Task: Below is a block of records. Copy every line in it that contains the word "will".

Provided data:
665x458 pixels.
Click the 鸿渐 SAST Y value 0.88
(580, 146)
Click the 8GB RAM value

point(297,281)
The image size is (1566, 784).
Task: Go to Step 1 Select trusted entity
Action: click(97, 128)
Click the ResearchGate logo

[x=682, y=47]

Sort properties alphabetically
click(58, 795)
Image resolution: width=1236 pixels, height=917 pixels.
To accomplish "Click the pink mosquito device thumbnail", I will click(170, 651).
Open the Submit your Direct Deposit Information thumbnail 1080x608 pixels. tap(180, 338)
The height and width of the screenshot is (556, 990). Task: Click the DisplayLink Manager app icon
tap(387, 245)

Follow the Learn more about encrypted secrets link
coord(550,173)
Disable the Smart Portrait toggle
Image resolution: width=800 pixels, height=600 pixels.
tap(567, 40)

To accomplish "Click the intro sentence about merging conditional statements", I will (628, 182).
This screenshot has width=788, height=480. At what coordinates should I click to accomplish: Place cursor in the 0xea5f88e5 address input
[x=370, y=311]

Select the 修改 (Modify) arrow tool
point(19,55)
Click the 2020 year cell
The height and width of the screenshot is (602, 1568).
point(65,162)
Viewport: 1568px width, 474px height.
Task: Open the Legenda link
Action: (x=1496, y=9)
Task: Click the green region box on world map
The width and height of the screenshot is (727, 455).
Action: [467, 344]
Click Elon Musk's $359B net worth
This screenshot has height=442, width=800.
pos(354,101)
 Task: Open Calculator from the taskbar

Answer for this exercise:
To accomplish "Click the pink mosquito device thumbnail", I will click(170, 651).
To accomplish "Click the intro sentence about merging conditional statements", I will (628, 182).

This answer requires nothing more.